──────── SOURCE EXTRACT

The process is repeated n times and the performance metrics such as accuracy are aggregated by taking the average of the n accuracies.

A common value of n is 5, so that 80% of the samples are used in training, and 20% for testing.

Q3: What is over-fitting, and how do we know if our model is over-fitting? How do you handle over-fitting? Name a few methods.

Over-fitting happens when a machine learning model "tries too hard" to make a perfect prediction on training data.

For example, a single decision tree developed many levels and try to predict a perfect label for every single data point, and every decision block (leave) has only one sample.

A typical over-fitting pattern can be detected by re-apply the model to a hold-out sample, and if the performance on the holdout sample is quite different than its performance on the training data.

It most likely is an over-fitted model, which means the model won't generalize well.

For example: in linear regression models, we can use regularization such as L1 (Lasso) or L2 (Ridge) methods to help shrink or reduce the impact of too many parameters.

For a decision tree, we can create a large tree (with many depths), and use cross-validation to prune the tree back to avoid over-fitting.

For a neural network, dropout is an effective way to help avoid over-fitting.

Q4: What is under-fitting, and how do we improve it?

Under-fitting usually happens when the model is not 'sophisticated' enough to fit the training data, usually, we can increase the model complexity to help improve its performance.

For example, we can introduce more variables/features, or if we are building a linear regression model, including higher order-independent variables could help.

Q5: How do you handle missing value?

Generally speaking, in practice, there are two ways to deal with missing values.

1. Skip those samples

If there is no evidence that the missing of certain fields is not random, and the number of rows/samples with missing data is only a small percentage of your training data, you can safely remove those samples.

If there is a strong correlation with samples that has a missing value to other variables, e.g., in a survey people who earn less than 50k per year may feel uncomfortable sharing their income bucket information.

────────────────
──────── EXTRACTED MATERIAL

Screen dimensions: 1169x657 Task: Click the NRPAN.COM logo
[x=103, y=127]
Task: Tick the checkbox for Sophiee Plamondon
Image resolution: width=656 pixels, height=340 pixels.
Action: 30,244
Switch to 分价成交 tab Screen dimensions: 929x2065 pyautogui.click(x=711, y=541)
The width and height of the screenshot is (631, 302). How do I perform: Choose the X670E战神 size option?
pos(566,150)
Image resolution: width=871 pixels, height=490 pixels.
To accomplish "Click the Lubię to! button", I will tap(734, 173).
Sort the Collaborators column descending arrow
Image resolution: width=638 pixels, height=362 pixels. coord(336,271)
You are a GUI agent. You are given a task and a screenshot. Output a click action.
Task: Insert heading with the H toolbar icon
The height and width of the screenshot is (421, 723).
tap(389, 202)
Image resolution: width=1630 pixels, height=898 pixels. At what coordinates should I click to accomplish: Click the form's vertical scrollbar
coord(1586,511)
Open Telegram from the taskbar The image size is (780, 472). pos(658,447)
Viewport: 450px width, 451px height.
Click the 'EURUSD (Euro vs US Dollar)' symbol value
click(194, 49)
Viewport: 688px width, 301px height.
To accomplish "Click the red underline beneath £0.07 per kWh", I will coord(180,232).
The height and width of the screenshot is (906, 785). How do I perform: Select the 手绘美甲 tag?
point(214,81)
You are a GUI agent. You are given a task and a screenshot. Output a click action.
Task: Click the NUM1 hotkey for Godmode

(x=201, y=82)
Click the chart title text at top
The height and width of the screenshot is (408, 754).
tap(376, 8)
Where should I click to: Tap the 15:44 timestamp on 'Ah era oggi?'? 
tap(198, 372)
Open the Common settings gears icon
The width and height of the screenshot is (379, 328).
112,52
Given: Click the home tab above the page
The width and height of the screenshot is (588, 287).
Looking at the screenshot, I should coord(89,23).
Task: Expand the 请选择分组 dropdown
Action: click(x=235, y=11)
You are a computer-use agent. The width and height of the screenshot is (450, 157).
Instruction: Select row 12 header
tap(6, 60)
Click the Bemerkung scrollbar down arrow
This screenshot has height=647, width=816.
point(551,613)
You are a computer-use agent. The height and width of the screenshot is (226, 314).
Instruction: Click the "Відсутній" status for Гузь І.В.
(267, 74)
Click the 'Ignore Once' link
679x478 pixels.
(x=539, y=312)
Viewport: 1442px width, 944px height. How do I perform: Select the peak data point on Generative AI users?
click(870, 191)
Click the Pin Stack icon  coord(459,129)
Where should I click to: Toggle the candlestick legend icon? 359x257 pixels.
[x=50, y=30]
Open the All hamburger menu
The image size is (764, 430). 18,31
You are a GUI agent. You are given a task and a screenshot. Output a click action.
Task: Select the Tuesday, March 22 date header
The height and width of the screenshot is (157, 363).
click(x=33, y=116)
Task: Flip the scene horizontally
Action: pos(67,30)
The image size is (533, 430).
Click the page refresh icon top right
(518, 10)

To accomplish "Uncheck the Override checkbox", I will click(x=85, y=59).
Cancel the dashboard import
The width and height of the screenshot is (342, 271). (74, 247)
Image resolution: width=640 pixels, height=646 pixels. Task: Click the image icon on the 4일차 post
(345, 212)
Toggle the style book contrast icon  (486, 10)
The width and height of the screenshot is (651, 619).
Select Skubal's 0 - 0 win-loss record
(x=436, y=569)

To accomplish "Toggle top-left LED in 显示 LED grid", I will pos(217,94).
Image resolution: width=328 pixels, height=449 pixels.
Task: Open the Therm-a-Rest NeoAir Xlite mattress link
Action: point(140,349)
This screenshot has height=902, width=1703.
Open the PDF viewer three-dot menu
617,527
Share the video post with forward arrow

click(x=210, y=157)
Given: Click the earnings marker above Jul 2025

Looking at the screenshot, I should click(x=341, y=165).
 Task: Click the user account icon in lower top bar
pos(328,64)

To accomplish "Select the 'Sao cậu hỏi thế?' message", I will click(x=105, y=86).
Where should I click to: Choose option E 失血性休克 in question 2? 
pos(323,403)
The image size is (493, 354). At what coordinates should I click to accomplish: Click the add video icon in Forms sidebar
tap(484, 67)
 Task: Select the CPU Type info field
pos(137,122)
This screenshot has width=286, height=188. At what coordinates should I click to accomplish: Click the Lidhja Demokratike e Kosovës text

────────────────

REQUIRED TASK
Copy out the machine learning Q&A text in full, word for word. The records can be left aside, since nothing here depends on them.

EXERCISE RESULT
The process is repeated n times and the performance metrics such as accuracy are aggregated by taking the average of the n accuracies.

A common value of n is 5, so that 80% of the samples are used in training, and 20% for testing.

Q3: What is over-fitting, and how do we know if our model is over-fitting? How do you handle over-fitting? Name a few methods.

Over-fitting happens when a machine learning model "tries too hard" to make a perfect prediction on training data.

For example, a single decision tree developed many levels and try to predict a perfect label for every single data point, and every decision block (leave) has only one sample.

A typical over-fitting pattern can be detected by re-apply the model to a hold-out sample, and if the performance on the holdout sample is quite different than its performance on the training data.

It most likely is an over-fitted model, which means the model won't generalize well.

For example: in linear regression models, we can use regularization such as L1 (Lasso) or L2 (Ridge) methods to help shrink or reduce the impact of too many parameters.

For a decision tree, we can create a large tree (with many depths), and use cross-validation to prune the tree back to avoid over-fitting.

For a neural network, dropout is an effective way to help avoid over-fitting.

Q4: What is under-fitting, and how do we improve it?

Under-fitting usually happens when the model is not 'sophisticated' enough to fit the training data, usually, we can increase the model complexity to help improve its performance.

For example, we can introduce more variables/features, or if we are building a linear regression model, including higher order-independent variables could help.

Q5: How do you handle missing value?

Generally speaking, in practice, there are two ways to deal with missing values.

1. Skip those samples

If there is no evidence that the missing of certain fields is not random, and the number of rows/samples with missing data is only a small percentage of your training data, you can safely remove those samples.

If there is a strong correlation with samples that has a missing value to other variables, e.g., in a survey people who earn less than 50k per year may feel uncomfortable sharing their income bucket information.